▸ **Task instructions**
From the line containing "Screen dimensions: 1020x1919" through the last line of the entries below, transcribe each line exactly, excluding any picture.

----- Task inputs -----

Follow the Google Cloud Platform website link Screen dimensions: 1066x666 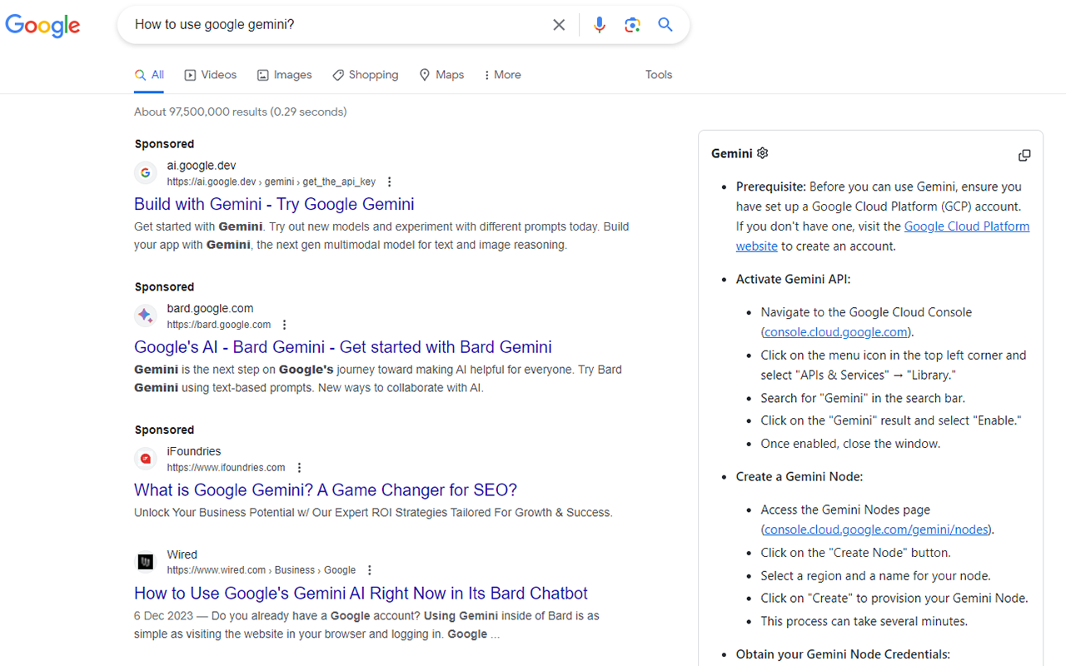click(966, 226)
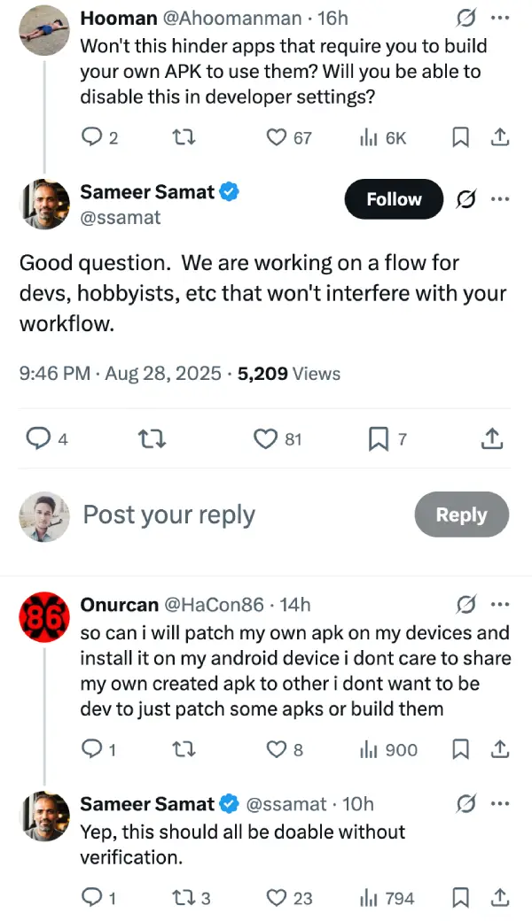Like Hooman's tweet with 67 likes

[289, 137]
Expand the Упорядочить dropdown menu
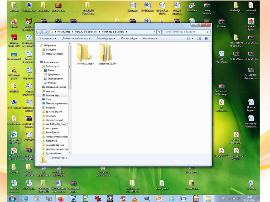Image resolution: width=270 pixels, height=202 pixels. 48,38
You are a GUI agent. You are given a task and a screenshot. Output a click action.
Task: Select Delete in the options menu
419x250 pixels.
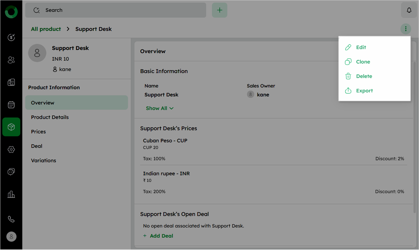point(364,76)
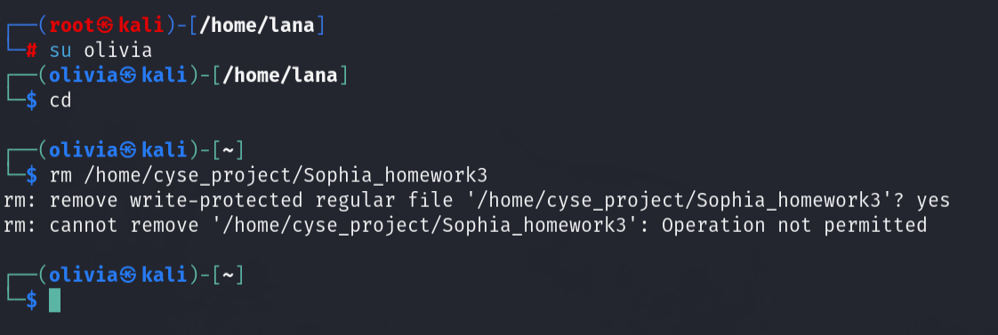The height and width of the screenshot is (335, 998).
Task: Click the Kali skull icon in second prompt
Action: click(x=129, y=76)
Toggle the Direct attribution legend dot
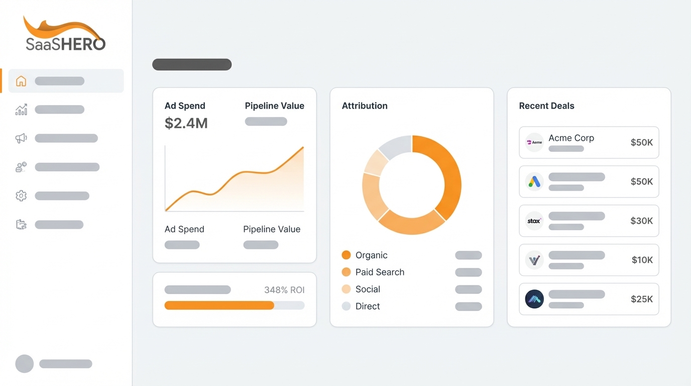 (x=346, y=306)
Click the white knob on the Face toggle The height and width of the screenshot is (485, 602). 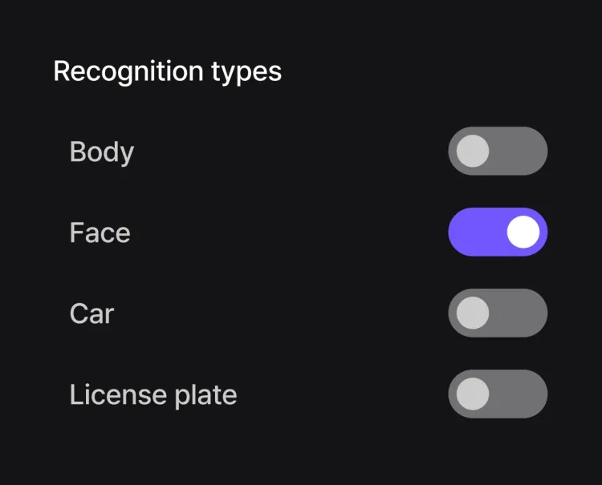[523, 232]
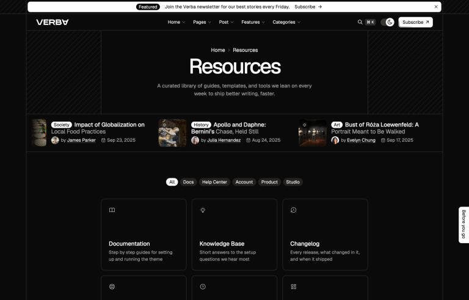Expand the Pages dropdown menu
The image size is (469, 300).
(202, 22)
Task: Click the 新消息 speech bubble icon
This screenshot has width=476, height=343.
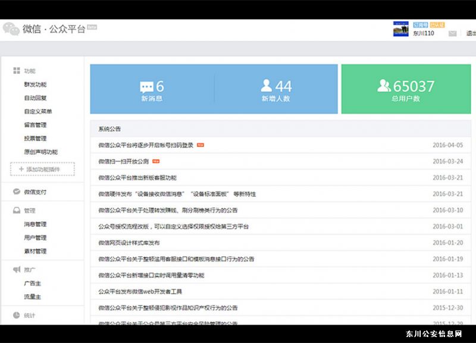Action: [x=146, y=86]
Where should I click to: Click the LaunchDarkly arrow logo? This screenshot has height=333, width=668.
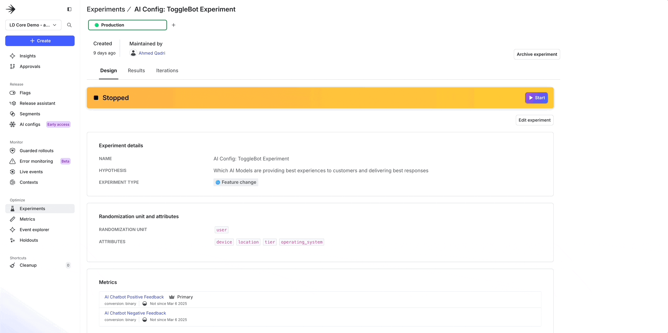11,9
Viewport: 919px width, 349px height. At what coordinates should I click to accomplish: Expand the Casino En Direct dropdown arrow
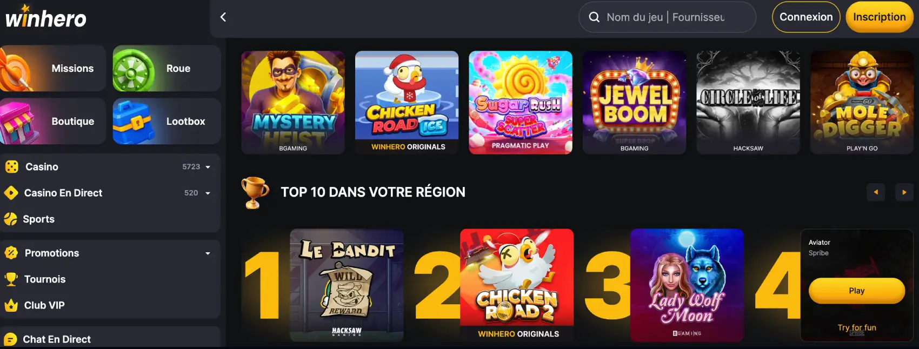click(x=208, y=193)
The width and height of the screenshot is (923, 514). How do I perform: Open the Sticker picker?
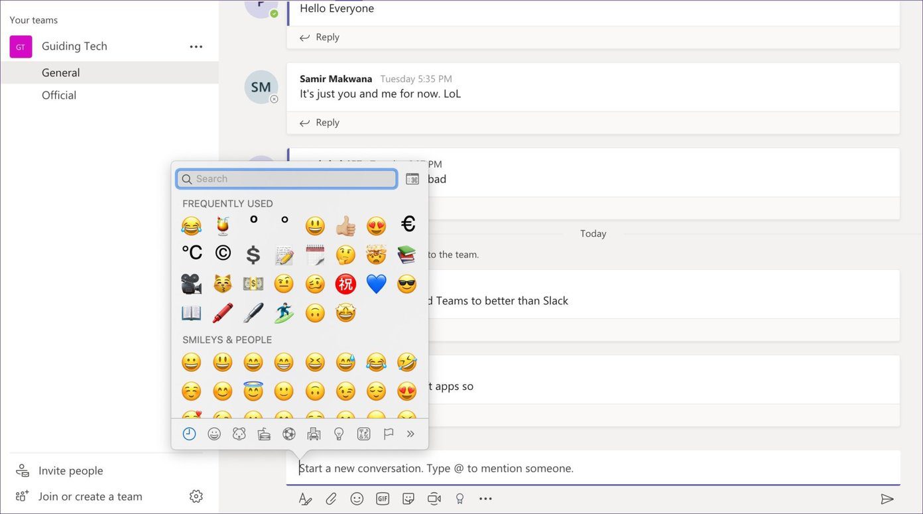click(x=408, y=499)
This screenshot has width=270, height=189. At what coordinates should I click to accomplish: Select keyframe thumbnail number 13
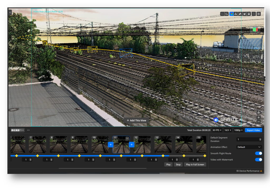click(163, 144)
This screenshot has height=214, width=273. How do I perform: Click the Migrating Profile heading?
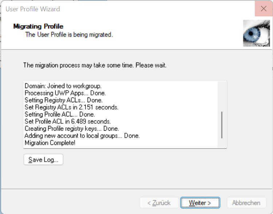pos(38,27)
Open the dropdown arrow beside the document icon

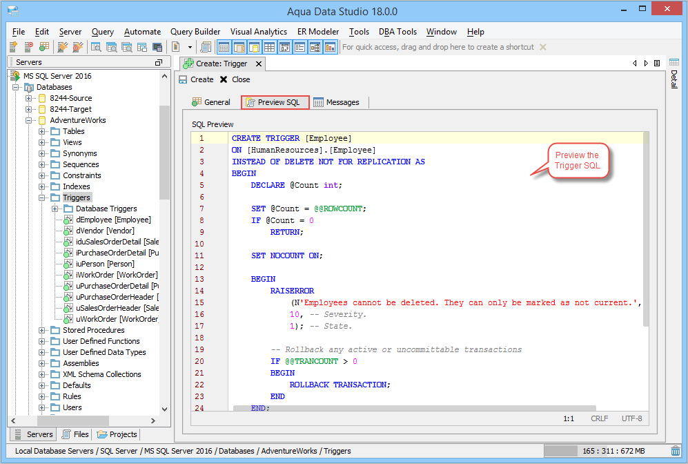pos(189,47)
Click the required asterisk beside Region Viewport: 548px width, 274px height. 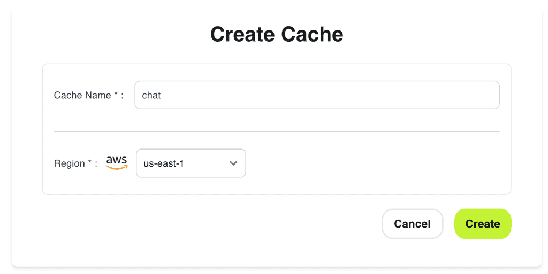point(90,163)
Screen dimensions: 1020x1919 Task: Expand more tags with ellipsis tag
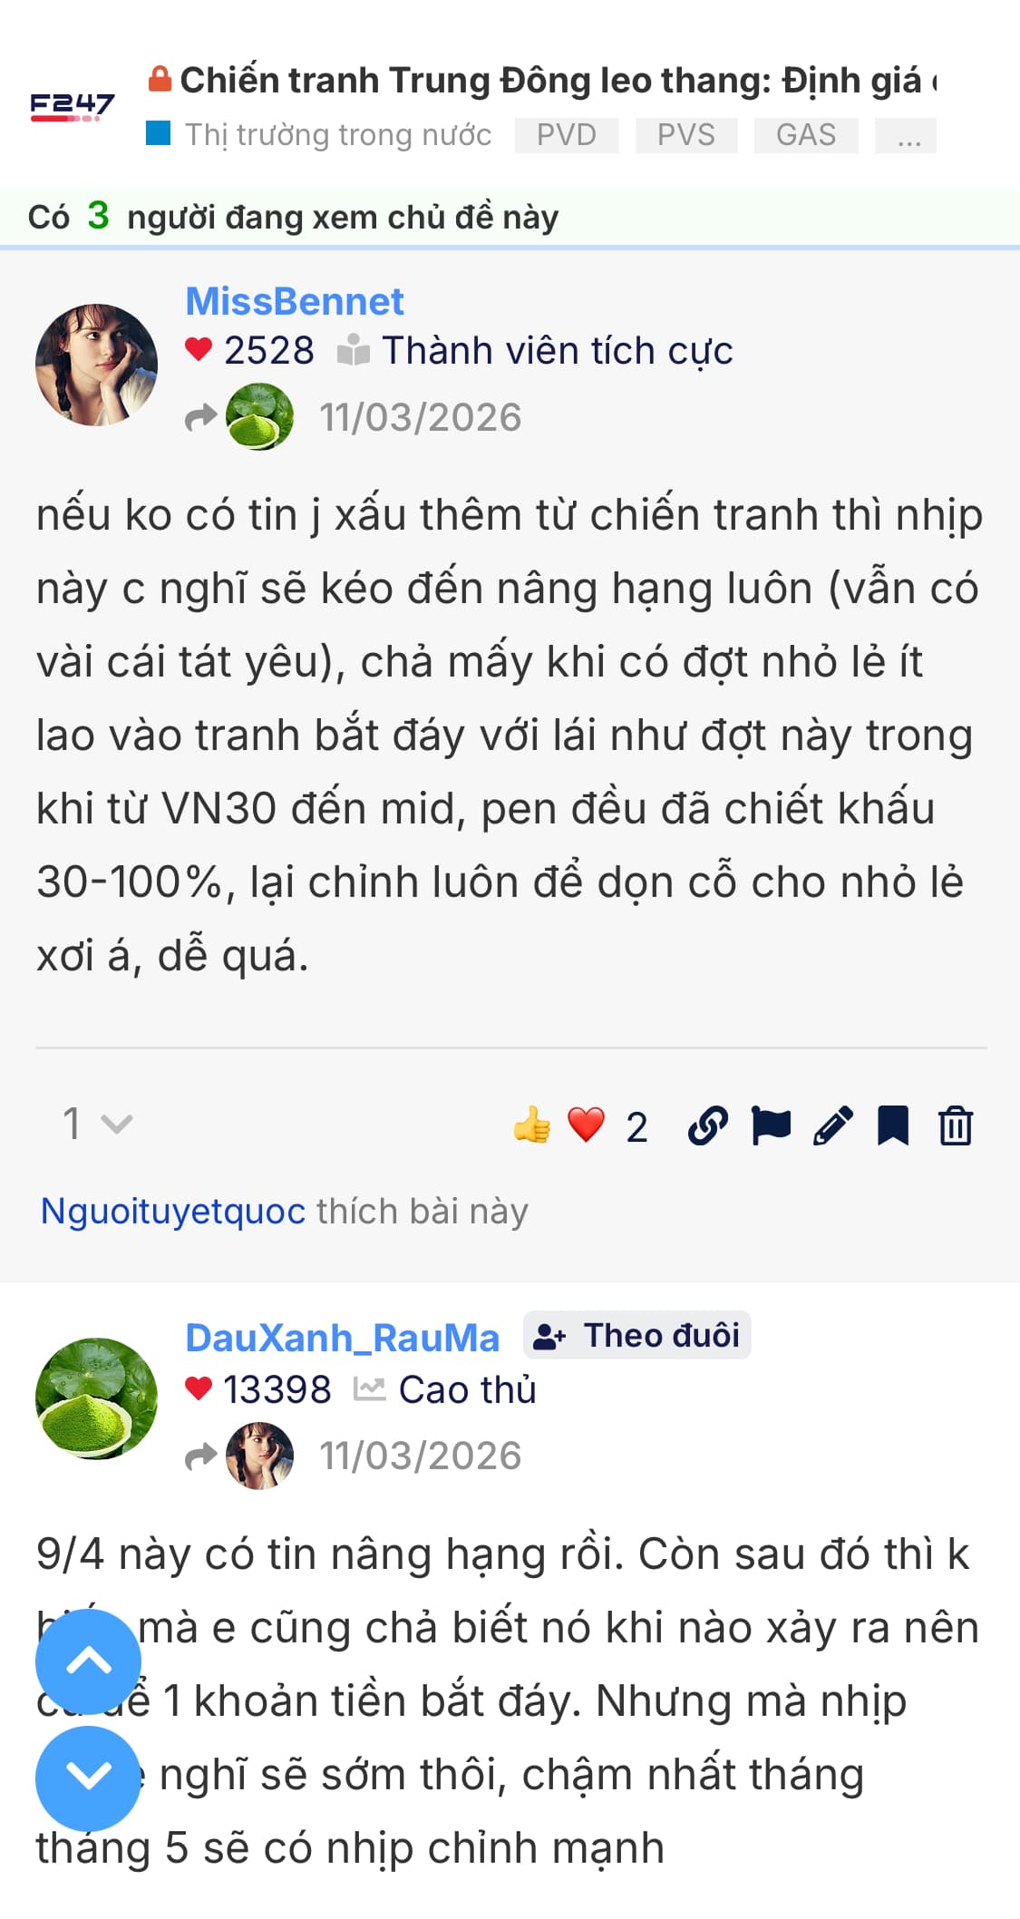pyautogui.click(x=906, y=135)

-----

▸ **Worked solution**
Screen dimensions: 1020x1919 Task: Expand more tags with ellipsis tag
pyautogui.click(x=906, y=135)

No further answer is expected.